[Date Prev][Date Next]
[Chronological]
[Thread]
[Top]
Re: UTF8 case insensitive matching
At 04:31 PM 10/25/00 +0200, Stig Venås wrote:
>On Tue, Oct 24, 2000 at 01:11:25PM -0700, Kurt D. Zeilenga wrote:
>> The DN normalization and matching?
>
>I'm looking at this. I have some questions.
>
>I'm writing UTF8str2upper and perhaps some other UTF8 functions
>that need liblunicode to work. I think they belong in utf8.c in
>libldap, but it's not so good I think, if applications that use
>libldap also must link with liblunicode. Where should I put it?
ldap_pvt_uc.h/-llunicode
>I'm not sure, but I think that the width of a character in UTF8
>might change when you change casing. Does anyone know for sure
>if it might?
Yes.
>If it can change, dn_normalize will have to malloc
>space for a new string and return a pointer to that.

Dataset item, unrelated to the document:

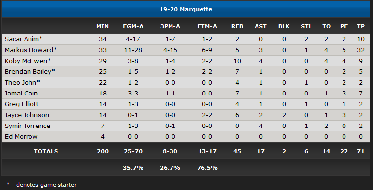Click the AST column header
The width and height of the screenshot is (373, 190).
[x=261, y=26]
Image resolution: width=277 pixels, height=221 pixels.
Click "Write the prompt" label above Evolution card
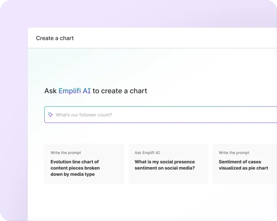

This is needed anyway for quoting/escape normalization...
>A lot of
>code would have to be changed then. An easy but incorrect way
>out could be to simply not change casing for a character if
>the size is different. It would still be better than todays
>situation.
We can certainly cheat in the short term....
Long term, we need to use the dnValidate()/dnNormalizer()
semantics instead of the dn_validate()/dn_normalize() semantics.
In the mid term, to avoid the ripple effect of the
dn_validate()/dn_normalize() change, I suggest that temporary
versions of dn_validate()/dn_normalize() be implemented which
use dnValidate()/dnNormalize() to do the work but provide old
semantics otherwise.
The dnValidate()/dnNormalize(), besides dealing with
lower/upper case length changes, can:
validate/normalize attribute type
unescape/unquoting, validate/normalize value (*) and reescape
* extra credit: per value syntax
Kurt